### Entries supplied
::::

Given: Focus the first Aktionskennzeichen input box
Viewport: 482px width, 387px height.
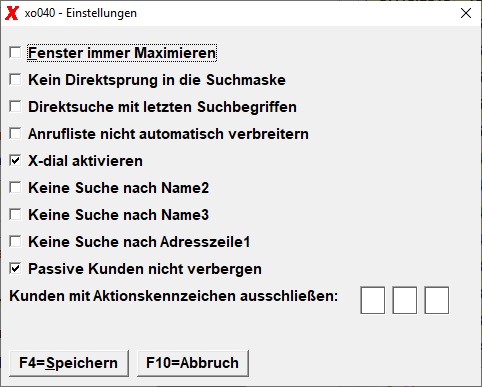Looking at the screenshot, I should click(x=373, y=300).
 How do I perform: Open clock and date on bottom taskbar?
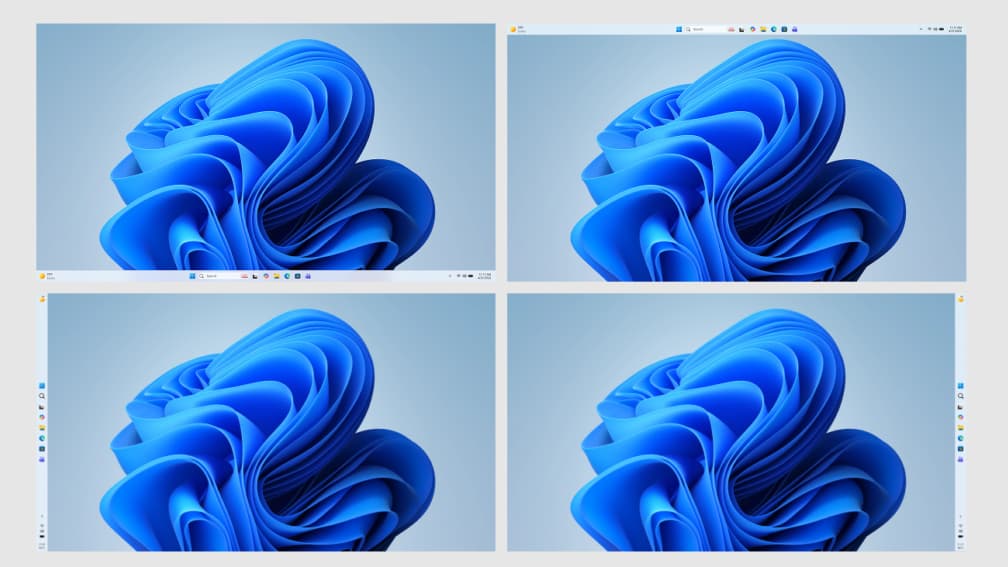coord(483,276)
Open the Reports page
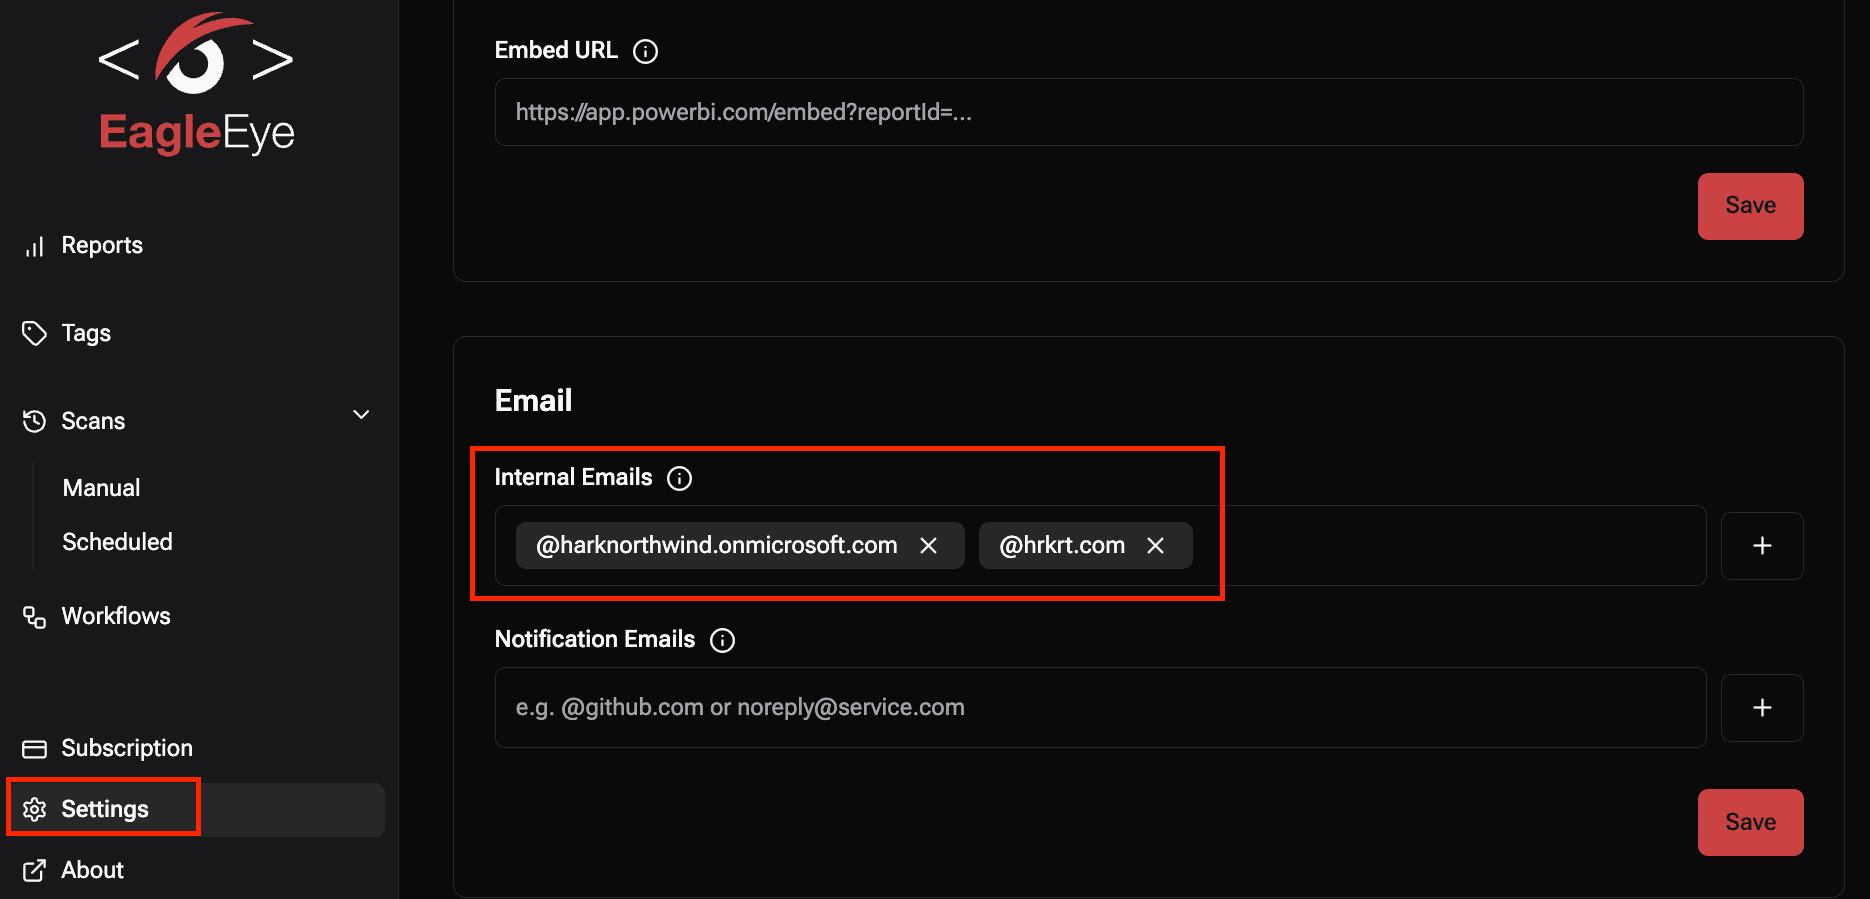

::::

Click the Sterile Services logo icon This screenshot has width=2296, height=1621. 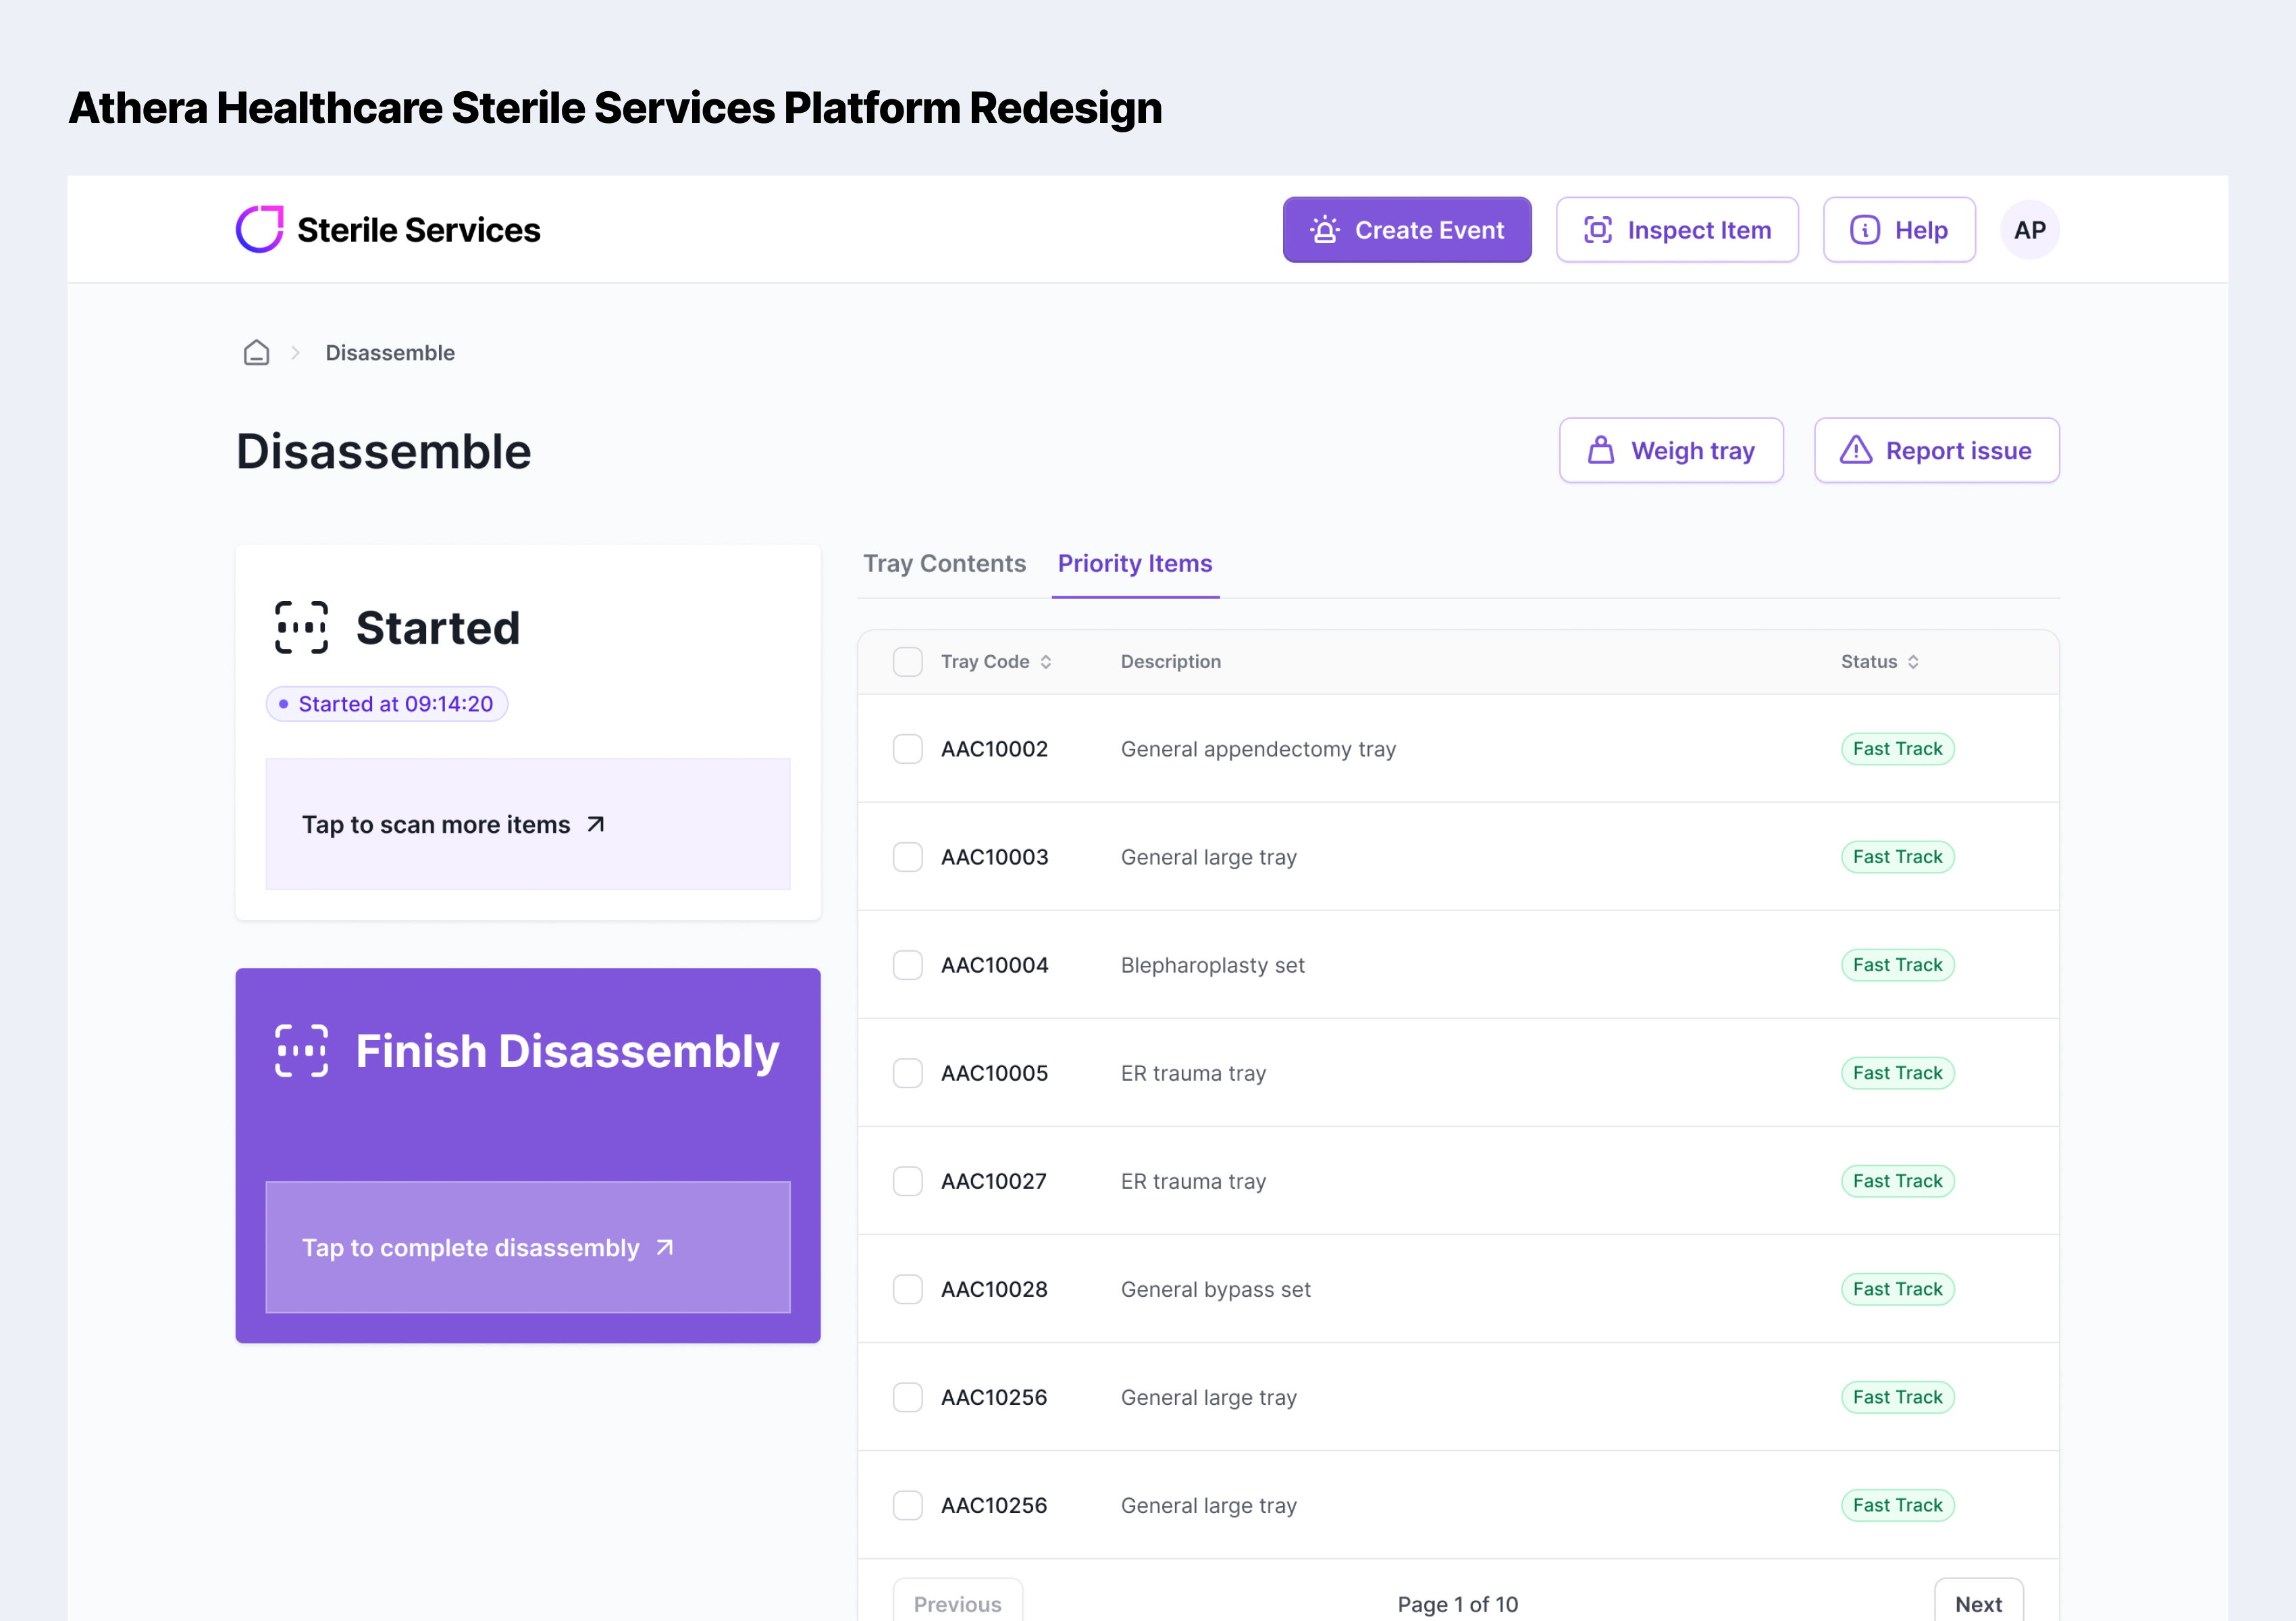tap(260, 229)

::::

### What you have to do
Turn the lines above into a JSON list of strings with one string per line, skipping blank lines. Begin at the line that has "How do I perform: Open", stop after the line that has "Open the Reports page", and leave the pictures out.

### Reply
[
  " How do I perform: Open clock and date on bottom taskbar?",
  "coord(483,276)",
  "Open the Reports page"
]